Allergies have become one of the most widespread chronic diseases in Europe, with their prevalence continuously increasing across all age groups. While in the previous decade the European Academy of Allergy and Clinical Immunology (EAACI) warned that by 2025 every second European would suffer from some form of allergy [1], current data confirm that this threshold has indeed been reached in many European regions. The alarming situation is further highlighted by a press release from the EAACI Congress 2025, according to which every third child in Europe already suffers from an allergic condition [2].
This massive rise—from a relatively rare condition at the beginning of the 20th century—represents both a significant decline in individual quality of life and a major burden on national healthcare systems.
What will you learn in this article?
- A new perspective on why allergies are increasing
- Urban smog: Why is pollen more dangerous in cities?
- The role of the microbiome and the gut–nose axis
- Probiotic intervention
- How to better prepare for pollen season
- Key takeaways
A new perspective on why allergies are increasing
The increase in allergy prevalence cannot be explained by genetic factors alone but rather reflects a combination of modern influences, with changes in the environment playing a key role. Studies from 2024 and 2025 provide deeper insight into how climate change and urbanization increase the aggressiveness of pollen allergens.

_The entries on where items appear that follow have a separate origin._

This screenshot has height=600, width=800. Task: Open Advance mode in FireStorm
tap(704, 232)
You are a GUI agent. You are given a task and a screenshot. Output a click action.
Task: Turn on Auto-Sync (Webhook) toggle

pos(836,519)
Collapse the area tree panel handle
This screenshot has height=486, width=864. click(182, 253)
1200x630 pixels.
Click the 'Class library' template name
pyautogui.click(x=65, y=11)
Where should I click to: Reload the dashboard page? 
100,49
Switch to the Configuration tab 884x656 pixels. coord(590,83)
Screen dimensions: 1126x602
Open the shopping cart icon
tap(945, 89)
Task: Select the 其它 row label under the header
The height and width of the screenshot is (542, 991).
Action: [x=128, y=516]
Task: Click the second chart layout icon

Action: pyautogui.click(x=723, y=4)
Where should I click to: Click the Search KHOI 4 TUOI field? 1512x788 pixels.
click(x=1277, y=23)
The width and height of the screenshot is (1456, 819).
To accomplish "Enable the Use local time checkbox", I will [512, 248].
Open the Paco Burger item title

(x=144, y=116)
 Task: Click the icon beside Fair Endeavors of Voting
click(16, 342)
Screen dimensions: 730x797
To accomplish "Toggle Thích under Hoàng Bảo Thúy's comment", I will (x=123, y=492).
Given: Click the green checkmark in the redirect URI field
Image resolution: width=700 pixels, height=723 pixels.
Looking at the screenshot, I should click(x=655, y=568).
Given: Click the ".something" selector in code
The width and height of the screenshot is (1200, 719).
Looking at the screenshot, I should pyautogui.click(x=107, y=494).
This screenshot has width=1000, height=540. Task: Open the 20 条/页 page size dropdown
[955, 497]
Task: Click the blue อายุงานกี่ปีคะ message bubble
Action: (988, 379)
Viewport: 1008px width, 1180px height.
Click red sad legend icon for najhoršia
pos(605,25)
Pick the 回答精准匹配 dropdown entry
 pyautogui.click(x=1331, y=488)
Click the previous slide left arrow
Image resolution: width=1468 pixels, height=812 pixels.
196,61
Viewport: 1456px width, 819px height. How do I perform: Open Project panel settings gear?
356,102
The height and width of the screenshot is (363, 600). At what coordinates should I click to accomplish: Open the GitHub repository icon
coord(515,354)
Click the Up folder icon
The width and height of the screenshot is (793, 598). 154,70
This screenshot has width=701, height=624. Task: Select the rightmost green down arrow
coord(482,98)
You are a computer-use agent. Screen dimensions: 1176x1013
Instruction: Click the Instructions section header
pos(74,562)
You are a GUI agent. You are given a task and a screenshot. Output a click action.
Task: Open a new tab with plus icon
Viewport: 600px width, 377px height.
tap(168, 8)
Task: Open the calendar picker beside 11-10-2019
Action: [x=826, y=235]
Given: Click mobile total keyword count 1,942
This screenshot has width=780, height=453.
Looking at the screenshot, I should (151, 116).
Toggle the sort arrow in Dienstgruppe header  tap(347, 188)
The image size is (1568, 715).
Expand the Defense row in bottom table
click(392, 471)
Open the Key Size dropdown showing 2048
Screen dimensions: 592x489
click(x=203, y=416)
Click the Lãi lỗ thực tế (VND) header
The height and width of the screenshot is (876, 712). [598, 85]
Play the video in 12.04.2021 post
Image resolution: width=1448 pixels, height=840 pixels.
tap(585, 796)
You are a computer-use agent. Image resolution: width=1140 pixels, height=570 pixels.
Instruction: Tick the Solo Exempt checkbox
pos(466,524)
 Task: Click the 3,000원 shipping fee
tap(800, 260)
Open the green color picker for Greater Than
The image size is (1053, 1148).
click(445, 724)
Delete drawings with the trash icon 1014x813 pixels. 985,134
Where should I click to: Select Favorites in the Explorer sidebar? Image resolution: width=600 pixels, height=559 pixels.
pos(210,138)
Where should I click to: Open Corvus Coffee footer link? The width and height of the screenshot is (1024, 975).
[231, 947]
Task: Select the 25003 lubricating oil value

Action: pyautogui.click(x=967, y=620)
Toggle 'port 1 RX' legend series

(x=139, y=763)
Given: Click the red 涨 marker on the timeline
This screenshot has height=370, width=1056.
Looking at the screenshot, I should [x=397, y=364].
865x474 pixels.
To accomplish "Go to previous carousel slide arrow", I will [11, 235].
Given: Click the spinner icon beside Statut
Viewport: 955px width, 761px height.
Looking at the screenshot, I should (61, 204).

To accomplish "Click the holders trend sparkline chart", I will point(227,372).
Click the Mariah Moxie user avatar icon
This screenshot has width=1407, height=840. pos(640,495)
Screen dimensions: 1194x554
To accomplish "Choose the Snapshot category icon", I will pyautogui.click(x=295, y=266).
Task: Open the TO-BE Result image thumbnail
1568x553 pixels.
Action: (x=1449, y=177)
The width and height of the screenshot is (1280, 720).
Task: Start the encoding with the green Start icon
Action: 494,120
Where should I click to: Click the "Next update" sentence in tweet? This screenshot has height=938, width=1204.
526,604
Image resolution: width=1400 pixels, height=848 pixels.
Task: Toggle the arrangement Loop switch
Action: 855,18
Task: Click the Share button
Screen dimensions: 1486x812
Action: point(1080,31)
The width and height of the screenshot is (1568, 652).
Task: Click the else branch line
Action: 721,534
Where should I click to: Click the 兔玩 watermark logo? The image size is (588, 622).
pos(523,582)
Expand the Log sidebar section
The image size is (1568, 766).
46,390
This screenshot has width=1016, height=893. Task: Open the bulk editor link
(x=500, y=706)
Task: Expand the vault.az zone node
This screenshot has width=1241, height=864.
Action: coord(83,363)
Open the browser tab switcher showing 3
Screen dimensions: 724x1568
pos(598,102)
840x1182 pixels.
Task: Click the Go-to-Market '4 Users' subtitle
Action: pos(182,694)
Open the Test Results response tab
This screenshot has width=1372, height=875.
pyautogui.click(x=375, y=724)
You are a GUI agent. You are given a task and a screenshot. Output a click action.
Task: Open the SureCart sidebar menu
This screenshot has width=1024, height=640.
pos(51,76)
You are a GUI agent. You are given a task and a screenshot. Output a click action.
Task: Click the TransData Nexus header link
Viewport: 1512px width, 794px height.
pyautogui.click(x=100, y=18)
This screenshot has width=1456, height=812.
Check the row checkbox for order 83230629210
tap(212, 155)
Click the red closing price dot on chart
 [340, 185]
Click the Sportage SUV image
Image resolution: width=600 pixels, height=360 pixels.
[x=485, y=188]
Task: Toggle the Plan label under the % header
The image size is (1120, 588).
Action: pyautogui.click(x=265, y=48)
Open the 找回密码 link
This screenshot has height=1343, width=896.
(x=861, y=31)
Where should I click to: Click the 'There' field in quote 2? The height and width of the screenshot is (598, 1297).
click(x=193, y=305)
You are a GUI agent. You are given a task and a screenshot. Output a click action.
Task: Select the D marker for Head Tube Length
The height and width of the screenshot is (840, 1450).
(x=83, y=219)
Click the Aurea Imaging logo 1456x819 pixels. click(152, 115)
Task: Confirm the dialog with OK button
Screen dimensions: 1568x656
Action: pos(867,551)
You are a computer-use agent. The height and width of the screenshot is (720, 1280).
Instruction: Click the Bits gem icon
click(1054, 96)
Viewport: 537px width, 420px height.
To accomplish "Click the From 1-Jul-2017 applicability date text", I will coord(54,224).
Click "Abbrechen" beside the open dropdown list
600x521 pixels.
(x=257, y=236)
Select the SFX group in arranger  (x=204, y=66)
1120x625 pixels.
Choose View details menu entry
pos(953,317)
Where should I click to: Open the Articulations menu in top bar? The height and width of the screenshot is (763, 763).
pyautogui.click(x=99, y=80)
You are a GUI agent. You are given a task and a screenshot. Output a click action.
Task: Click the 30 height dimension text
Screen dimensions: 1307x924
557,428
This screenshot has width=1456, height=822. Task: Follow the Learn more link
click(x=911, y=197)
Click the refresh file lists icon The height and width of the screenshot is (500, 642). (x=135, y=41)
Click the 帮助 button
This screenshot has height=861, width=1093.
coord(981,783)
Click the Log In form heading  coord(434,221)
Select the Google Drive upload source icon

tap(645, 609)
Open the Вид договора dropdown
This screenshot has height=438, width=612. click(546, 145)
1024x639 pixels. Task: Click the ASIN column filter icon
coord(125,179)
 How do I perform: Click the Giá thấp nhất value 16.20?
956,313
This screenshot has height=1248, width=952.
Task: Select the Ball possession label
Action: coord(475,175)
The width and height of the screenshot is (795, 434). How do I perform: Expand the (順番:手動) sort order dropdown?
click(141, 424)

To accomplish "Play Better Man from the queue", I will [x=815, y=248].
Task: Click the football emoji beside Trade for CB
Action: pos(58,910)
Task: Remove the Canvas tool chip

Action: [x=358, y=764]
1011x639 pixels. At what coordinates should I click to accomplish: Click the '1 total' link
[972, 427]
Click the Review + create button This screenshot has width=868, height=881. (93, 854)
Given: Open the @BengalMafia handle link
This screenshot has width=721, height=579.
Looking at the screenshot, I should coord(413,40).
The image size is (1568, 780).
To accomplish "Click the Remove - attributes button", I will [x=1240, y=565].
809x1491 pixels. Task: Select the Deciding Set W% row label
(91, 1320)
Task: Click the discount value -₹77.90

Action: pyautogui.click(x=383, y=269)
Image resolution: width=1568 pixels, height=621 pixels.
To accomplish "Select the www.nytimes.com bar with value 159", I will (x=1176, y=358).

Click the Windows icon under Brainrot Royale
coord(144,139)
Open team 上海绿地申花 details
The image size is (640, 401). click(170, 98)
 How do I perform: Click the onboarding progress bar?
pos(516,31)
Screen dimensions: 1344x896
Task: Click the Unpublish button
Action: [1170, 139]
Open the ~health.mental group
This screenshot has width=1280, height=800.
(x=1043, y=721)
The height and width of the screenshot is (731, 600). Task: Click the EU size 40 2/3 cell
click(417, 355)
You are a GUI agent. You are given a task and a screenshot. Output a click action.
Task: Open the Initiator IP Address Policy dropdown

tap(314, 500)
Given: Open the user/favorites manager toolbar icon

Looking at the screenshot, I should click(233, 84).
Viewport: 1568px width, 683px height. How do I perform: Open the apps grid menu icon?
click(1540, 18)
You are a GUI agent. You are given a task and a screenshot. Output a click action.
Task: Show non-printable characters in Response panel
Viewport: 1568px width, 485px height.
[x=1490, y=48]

Due to global warming, the pollen season starts earlier—already in mid-January in lowland areas (hazel and alder) and lasts longer. For the body, this means significantly less time for recovery after winter, while mucous membranes are exposed to irritants for several additional weeks.
Higher concentrations of carbon dioxide in the air also stimulate faster plant growth and more intense pollen production. [3] In invasive species such as ragweed (Ambrosia artemisiifolia), plants grown under higher temperatures and CO₂ levels have been shown to produce pollen with higher concentrations of the main allergen. A similar trend has been observed in birch. [4] [5]
Urban smog: Why is pollen more dangerous in cities?
You might be surprised to learn that pollen behaves very differently in clean natural environments compared to city centers. Harmful substances in urban air (especially ozone and exhaust fumes) directly interact with pollen and transform it into an “aggressive aerosol.”
Under normal conditions, pollen grains are relatively large and are typically trapped in the upper respiratory tract (the nose). However, when pollen interacts with smog and humidity, the pollen grain structure is disrupted, releasing thousands of microscopic allergen-loaded particles into the air. These tiny particles can penetrate deeper into the bronchi and lungs, where they cause much stronger irritation. [6]
The role of the microbiome and the gut–nose axis
One of the most significant scientific breakthroughs of the past two years (2024–2025) is the confirmation of the role of the gut microbiome in the systemic modulation of allergic responses. This is closely linked to the state of the gut microbiota through the so-called gut–nose axis.
The key to understanding this connection lies in the metabolic activity of gut bacteria. In patients suffering from chronic allergies, dysbiosis is often observed, characterized by a critical deficiency of butyrate-producing bacteria (e.g., the genus Faecalibacterium).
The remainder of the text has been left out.